Some records:
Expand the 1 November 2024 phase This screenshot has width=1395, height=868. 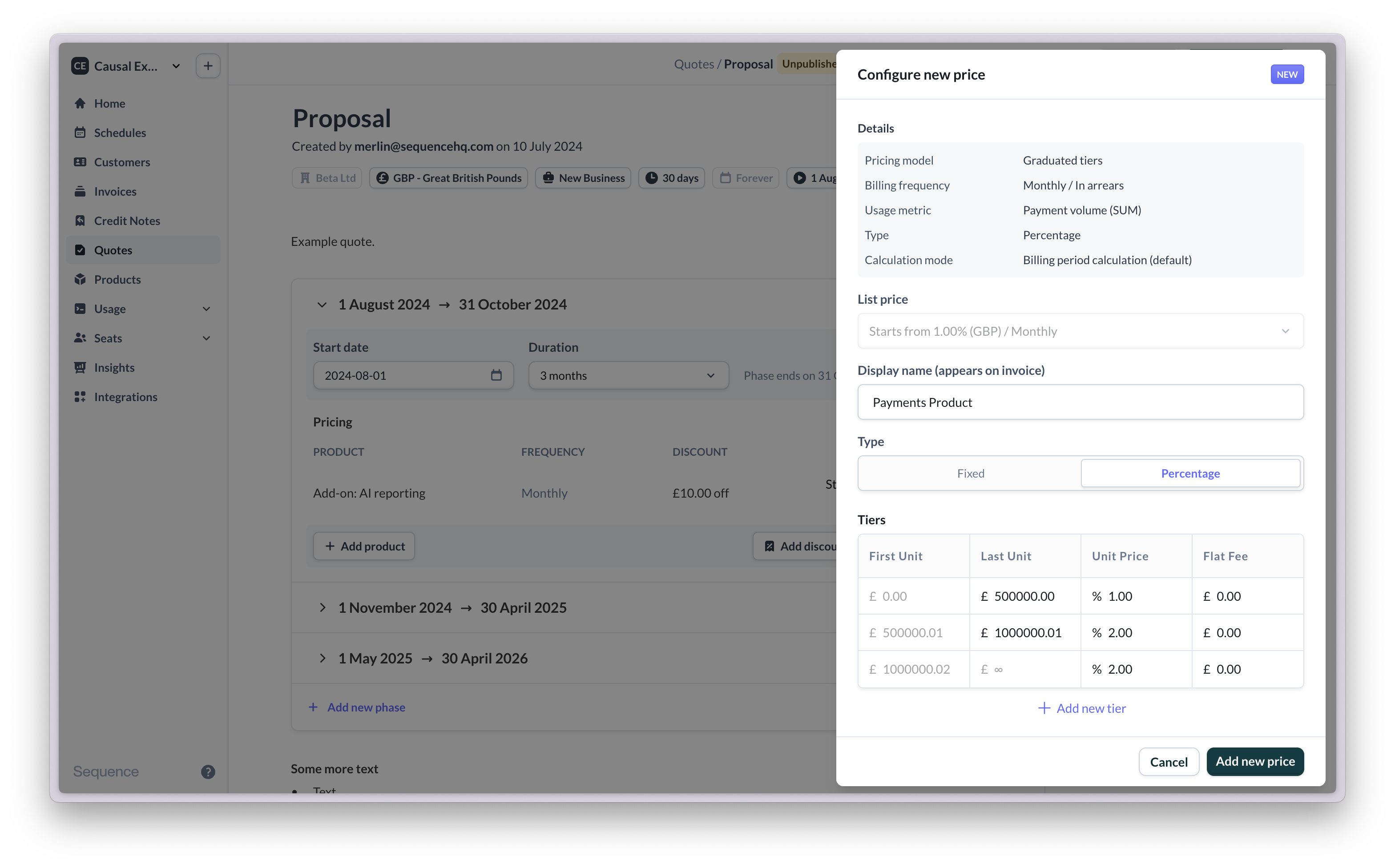323,607
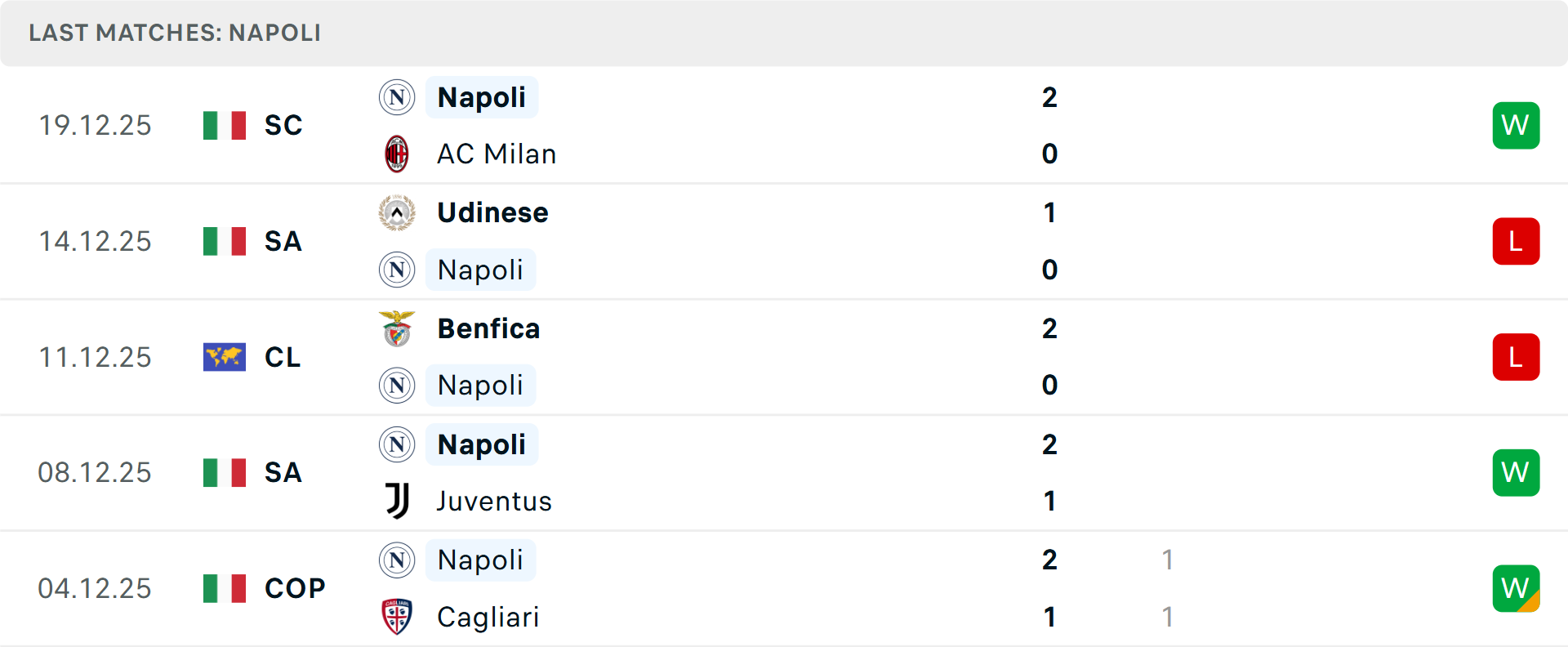The height and width of the screenshot is (647, 1568).
Task: Click Napoli crest in AC Milan match
Action: (x=397, y=97)
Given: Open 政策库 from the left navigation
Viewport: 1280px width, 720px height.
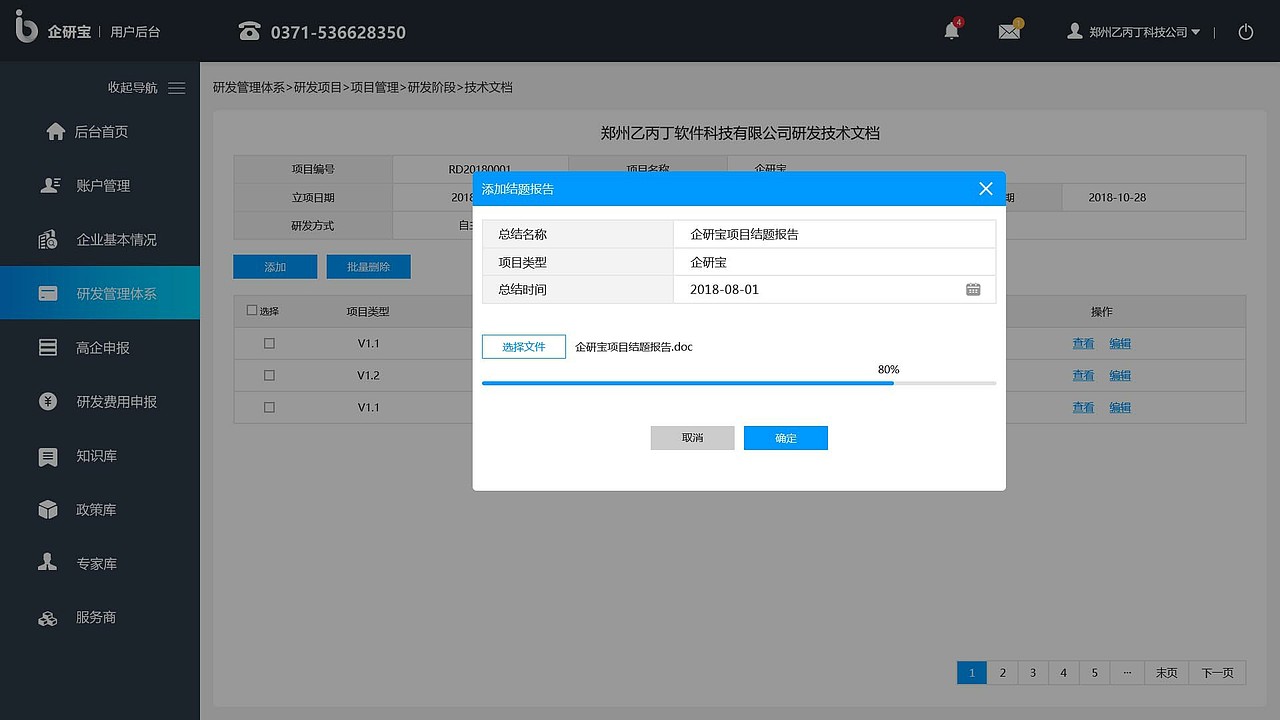Looking at the screenshot, I should click(95, 509).
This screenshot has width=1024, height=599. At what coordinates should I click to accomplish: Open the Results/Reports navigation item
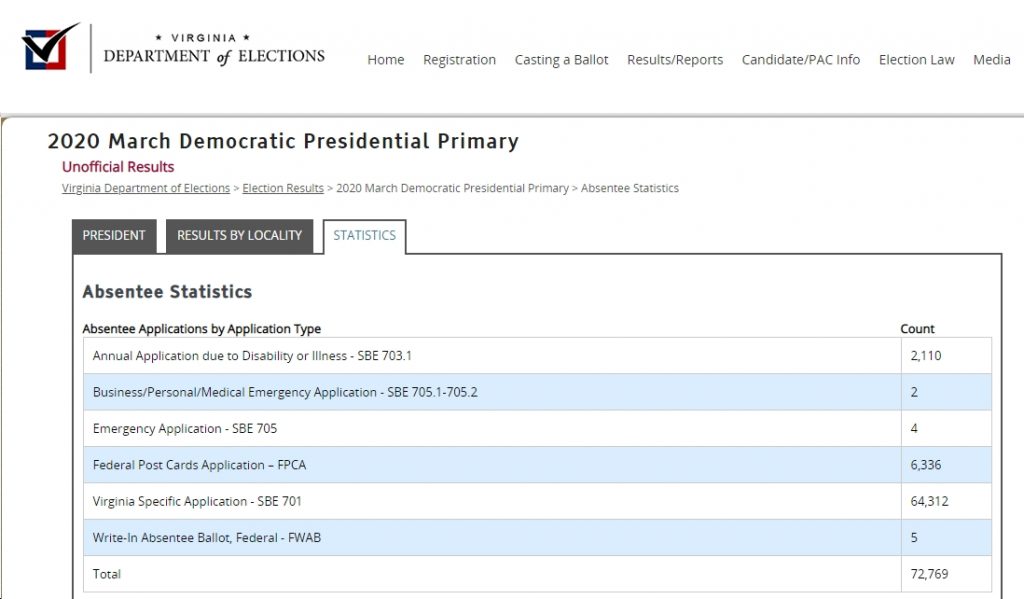click(675, 60)
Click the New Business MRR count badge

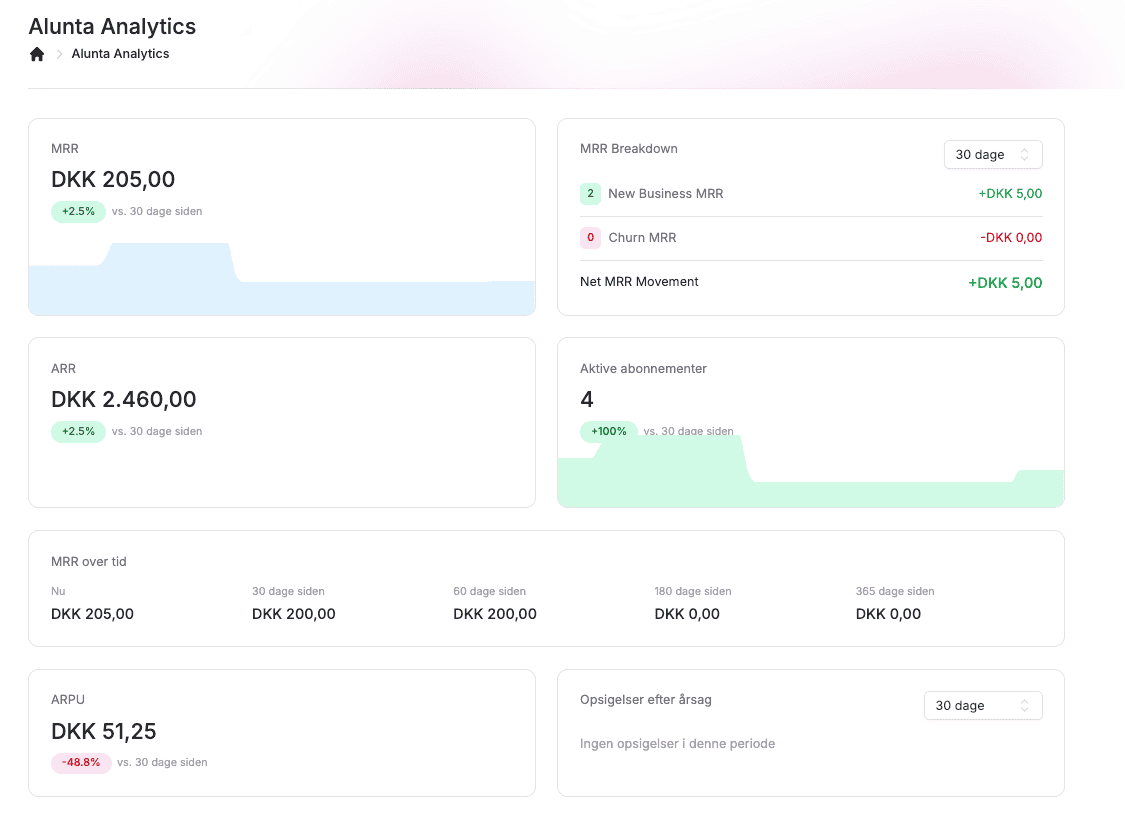point(590,193)
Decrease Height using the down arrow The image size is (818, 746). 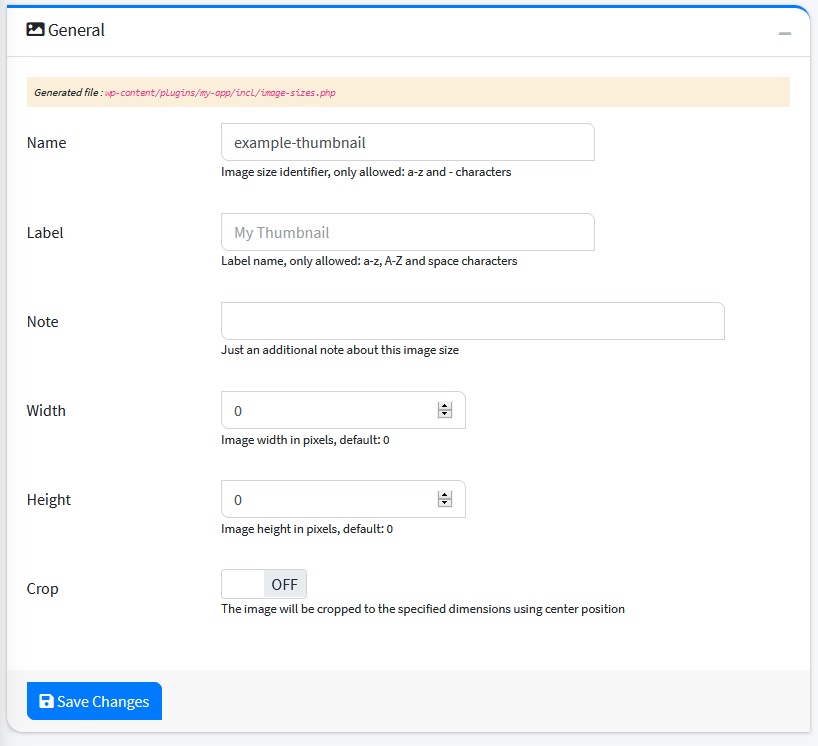pyautogui.click(x=445, y=504)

* [Exercise goal]
Rewrite the records from the line that contains "Given: Open 政策库 from the left navigation" through the line that contains "point(590,193)", changing "navigation" to "menu" and keeping everything else the same. Leave out the pictures.

* [Complete output]
Given: Open 政策库 from the left menu
Viewport: 1280px width, 720px height.
Looking at the screenshot, I should click(95, 509).
This screenshot has width=1024, height=599. At what coordinates should I click to accomplish: Open the Results/Reports menu item
click(675, 60)
Click the New Business MRR count badge

point(590,193)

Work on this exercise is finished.